What the exercise asks> Scan the records below. Copy every line in which the word "header" appears.

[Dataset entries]
_ _ _ _ _
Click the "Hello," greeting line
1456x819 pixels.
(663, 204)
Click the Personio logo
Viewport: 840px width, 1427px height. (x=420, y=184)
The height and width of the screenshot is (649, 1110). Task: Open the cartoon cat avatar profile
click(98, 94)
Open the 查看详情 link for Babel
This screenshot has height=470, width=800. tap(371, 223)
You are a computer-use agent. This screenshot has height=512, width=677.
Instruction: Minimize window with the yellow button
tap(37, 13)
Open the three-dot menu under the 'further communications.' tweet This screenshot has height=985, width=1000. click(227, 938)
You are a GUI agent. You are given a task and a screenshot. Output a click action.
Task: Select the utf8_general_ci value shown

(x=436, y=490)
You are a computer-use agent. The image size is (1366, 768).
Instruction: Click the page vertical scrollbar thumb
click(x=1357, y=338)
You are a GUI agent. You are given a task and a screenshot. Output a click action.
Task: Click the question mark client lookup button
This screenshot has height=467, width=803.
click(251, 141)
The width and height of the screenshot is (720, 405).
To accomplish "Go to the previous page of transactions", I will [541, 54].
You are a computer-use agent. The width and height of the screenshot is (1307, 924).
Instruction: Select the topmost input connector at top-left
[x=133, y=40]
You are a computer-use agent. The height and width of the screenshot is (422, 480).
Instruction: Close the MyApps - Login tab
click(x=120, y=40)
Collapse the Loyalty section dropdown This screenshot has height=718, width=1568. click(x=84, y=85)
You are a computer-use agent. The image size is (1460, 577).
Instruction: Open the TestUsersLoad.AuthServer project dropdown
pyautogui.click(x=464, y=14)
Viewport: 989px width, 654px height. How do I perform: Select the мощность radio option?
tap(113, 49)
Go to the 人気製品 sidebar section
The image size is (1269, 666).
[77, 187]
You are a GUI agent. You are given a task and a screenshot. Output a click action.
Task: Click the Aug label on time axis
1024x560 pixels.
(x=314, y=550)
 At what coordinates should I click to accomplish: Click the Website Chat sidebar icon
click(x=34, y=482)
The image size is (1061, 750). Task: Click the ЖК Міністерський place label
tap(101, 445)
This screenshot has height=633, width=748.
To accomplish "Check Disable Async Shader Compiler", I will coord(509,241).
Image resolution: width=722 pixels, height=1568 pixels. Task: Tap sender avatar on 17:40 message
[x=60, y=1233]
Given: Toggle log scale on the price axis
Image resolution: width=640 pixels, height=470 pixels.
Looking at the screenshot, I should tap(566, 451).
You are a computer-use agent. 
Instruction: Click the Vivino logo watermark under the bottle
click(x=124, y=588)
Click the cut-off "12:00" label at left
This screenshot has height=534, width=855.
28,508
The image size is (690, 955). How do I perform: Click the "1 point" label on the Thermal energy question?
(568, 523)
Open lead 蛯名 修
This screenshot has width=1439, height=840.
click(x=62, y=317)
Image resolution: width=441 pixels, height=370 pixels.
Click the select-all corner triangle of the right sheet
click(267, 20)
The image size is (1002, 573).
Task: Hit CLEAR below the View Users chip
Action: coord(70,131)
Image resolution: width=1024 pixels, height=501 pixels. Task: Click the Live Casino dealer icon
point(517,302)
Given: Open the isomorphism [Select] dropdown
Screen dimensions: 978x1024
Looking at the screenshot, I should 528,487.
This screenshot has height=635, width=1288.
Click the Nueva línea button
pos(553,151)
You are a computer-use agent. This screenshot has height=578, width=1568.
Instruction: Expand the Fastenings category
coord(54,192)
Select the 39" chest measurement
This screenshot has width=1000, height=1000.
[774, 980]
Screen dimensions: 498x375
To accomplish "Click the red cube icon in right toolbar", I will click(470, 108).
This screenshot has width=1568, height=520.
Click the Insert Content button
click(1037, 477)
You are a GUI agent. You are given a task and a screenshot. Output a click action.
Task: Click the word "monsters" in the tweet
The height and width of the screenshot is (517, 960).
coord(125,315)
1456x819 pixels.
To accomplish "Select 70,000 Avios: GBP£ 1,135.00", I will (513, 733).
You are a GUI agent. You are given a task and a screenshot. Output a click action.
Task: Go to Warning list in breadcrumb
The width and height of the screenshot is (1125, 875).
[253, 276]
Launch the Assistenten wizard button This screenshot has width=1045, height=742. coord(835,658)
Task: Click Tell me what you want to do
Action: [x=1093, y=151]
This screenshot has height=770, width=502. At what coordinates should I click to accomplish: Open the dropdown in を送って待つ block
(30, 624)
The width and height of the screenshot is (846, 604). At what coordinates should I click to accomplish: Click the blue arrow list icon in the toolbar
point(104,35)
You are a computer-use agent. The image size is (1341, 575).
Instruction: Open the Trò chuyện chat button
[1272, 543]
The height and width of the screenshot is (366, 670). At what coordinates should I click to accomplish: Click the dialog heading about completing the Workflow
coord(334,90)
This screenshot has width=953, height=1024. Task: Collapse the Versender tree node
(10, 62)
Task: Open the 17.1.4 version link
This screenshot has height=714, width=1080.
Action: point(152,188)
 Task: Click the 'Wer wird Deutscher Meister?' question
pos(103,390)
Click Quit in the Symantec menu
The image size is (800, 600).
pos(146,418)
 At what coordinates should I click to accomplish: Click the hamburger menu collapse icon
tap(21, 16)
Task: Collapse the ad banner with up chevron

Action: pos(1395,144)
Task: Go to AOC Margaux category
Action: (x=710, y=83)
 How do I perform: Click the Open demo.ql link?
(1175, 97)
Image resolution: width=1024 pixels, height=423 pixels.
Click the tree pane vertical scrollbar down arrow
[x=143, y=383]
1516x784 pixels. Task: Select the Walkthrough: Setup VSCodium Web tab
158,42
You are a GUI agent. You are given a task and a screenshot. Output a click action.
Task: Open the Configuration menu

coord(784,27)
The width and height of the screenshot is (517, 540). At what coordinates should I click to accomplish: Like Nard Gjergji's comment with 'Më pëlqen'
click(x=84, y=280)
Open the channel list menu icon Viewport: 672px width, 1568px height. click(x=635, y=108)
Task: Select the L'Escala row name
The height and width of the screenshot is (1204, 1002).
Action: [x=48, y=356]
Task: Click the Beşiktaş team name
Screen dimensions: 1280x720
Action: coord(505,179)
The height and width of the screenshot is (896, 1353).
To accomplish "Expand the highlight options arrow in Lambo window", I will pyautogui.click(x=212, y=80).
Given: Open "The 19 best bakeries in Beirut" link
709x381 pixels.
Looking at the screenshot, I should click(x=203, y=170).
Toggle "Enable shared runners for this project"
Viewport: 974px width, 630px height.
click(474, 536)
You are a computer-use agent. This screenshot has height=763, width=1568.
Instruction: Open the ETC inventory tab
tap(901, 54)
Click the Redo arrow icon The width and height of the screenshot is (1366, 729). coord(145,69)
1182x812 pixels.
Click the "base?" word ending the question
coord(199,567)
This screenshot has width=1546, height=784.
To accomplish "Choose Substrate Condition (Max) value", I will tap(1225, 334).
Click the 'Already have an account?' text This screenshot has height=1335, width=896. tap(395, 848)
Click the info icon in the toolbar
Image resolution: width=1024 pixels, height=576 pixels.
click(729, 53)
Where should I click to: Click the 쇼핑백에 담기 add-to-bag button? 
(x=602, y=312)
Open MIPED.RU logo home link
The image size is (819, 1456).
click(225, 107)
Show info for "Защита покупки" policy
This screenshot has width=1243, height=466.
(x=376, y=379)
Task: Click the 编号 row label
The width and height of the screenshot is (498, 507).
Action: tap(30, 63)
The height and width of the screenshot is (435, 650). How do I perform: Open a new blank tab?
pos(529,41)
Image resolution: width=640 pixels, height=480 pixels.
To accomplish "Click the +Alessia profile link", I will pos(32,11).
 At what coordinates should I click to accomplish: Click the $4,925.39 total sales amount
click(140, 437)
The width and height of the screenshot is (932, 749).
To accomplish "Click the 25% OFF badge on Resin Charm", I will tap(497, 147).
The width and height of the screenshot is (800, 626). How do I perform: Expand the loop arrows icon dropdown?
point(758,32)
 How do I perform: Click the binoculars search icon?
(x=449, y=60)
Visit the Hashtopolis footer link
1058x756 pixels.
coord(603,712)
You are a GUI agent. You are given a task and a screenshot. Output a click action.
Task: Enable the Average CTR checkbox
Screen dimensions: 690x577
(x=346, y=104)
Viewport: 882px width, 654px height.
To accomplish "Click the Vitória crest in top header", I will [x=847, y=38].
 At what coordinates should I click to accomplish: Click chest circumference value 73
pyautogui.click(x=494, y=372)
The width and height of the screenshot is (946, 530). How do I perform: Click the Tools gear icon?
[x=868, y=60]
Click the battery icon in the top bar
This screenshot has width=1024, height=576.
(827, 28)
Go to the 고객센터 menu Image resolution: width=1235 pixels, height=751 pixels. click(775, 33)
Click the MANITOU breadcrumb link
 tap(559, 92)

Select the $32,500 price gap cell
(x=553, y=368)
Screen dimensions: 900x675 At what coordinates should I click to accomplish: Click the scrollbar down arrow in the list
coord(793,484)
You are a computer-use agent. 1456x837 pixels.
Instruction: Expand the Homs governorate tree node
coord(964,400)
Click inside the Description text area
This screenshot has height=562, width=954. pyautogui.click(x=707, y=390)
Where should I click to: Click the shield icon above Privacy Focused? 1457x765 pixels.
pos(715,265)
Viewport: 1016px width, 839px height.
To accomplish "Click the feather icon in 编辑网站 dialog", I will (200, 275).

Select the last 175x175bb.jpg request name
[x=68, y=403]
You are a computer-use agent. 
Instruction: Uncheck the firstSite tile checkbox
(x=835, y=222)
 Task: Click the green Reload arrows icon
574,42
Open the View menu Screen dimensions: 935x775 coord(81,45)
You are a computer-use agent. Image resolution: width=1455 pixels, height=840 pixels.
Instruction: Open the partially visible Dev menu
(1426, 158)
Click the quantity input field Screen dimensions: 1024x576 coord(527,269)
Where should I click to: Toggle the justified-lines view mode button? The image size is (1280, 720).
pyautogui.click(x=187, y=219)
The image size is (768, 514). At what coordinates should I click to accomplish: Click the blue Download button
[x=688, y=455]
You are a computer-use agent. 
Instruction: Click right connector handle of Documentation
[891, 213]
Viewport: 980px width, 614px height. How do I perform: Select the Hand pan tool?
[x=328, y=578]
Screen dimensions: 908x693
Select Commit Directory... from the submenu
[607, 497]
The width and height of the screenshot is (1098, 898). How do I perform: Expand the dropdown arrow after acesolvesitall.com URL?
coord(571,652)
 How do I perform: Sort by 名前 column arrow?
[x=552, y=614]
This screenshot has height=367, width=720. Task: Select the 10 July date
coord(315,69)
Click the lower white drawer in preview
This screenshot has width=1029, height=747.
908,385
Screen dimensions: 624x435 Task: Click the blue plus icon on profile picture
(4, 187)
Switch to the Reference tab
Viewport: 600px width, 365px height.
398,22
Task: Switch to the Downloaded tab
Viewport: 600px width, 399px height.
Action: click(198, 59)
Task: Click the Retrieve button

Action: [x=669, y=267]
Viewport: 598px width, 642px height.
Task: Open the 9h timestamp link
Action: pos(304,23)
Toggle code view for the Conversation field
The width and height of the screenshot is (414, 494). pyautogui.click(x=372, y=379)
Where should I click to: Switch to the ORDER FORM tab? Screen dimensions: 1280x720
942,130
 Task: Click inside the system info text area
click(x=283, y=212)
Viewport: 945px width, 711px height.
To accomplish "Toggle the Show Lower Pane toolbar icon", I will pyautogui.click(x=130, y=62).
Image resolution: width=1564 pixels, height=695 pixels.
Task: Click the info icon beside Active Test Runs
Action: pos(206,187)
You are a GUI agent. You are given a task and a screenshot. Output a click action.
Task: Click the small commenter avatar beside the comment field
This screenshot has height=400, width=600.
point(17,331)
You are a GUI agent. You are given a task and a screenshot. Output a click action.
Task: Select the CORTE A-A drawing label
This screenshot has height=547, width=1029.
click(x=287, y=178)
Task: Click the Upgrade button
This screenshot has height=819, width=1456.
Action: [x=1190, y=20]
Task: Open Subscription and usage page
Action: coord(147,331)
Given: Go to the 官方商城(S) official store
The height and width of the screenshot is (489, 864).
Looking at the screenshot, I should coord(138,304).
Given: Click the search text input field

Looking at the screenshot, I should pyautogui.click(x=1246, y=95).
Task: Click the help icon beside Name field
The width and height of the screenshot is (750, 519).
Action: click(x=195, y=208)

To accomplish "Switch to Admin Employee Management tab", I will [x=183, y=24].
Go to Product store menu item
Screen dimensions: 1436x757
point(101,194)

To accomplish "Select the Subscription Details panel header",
_ _ _ _ _
Task output>
To accomplish "Click the Vitória crest in top header", I will [x=847, y=38].
To accomplish "Select the Subscription Details panel header",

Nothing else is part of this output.